(Task prompt)
Please return every line of the listing below that contains the string "agent", matching case exactly.

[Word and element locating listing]
* begin *
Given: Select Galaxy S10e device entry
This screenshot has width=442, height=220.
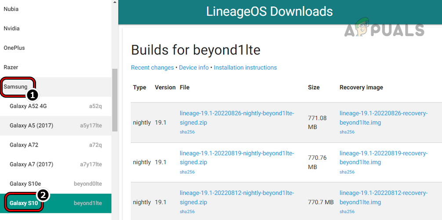Looking at the screenshot, I should tap(25, 183).
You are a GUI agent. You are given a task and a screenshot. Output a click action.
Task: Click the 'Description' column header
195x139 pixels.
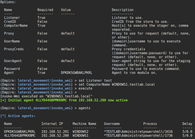123,10
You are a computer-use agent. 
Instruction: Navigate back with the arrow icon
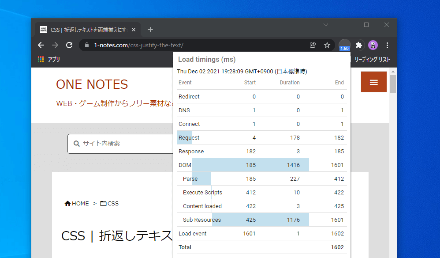(x=41, y=45)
* end *
(Final result)
You are a GUI agent. You are given a task and a screenshot. Output a click action.
You are a computer-use agent. 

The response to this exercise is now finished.